Stored records:
_ _ _ _
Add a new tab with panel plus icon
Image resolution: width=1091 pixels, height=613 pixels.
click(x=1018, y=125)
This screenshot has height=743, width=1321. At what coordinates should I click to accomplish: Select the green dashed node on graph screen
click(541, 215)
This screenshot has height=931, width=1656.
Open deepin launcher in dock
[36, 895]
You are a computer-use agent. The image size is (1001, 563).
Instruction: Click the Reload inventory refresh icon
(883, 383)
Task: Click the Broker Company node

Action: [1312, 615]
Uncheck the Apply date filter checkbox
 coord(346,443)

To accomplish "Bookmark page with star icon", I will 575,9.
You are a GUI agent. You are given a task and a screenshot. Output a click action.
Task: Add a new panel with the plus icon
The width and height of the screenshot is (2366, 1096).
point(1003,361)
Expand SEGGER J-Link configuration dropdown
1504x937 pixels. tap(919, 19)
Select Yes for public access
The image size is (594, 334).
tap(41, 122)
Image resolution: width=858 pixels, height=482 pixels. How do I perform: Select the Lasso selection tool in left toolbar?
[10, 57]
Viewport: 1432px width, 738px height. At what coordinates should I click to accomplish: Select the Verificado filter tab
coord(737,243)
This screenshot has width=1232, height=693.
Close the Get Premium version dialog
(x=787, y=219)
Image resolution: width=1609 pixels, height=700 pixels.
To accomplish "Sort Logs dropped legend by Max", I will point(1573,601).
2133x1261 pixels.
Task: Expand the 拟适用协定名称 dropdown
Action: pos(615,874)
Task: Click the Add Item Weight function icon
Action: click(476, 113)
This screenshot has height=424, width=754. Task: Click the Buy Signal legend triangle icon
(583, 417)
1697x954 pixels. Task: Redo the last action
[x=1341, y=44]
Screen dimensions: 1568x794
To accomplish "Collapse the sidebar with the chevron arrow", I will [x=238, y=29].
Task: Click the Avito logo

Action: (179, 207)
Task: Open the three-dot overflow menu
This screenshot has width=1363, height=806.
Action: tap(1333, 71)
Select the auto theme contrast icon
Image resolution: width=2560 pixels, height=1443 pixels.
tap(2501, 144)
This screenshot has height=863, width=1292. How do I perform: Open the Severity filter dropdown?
_ _ _ _
**EXERCISE OBJECTIVE:** Reproduce the lines above, beginning at the line with "Select Yes for public access" and stopping after the line with "Image resolution: width=1609", exactly as they are.

**OUTPUT OF THE EXERCISE:**
Select Yes for public access
The image size is (594, 334).
tap(41, 122)
Image resolution: width=858 pixels, height=482 pixels. How do I perform: Select the Lasso selection tool in left toolbar?
[10, 57]
Viewport: 1432px width, 738px height. At what coordinates should I click to accomplish: Select the Verificado filter tab
coord(737,243)
This screenshot has width=1232, height=693.
Close the Get Premium version dialog
(x=787, y=219)
Image resolution: width=1609 pixels, height=700 pixels.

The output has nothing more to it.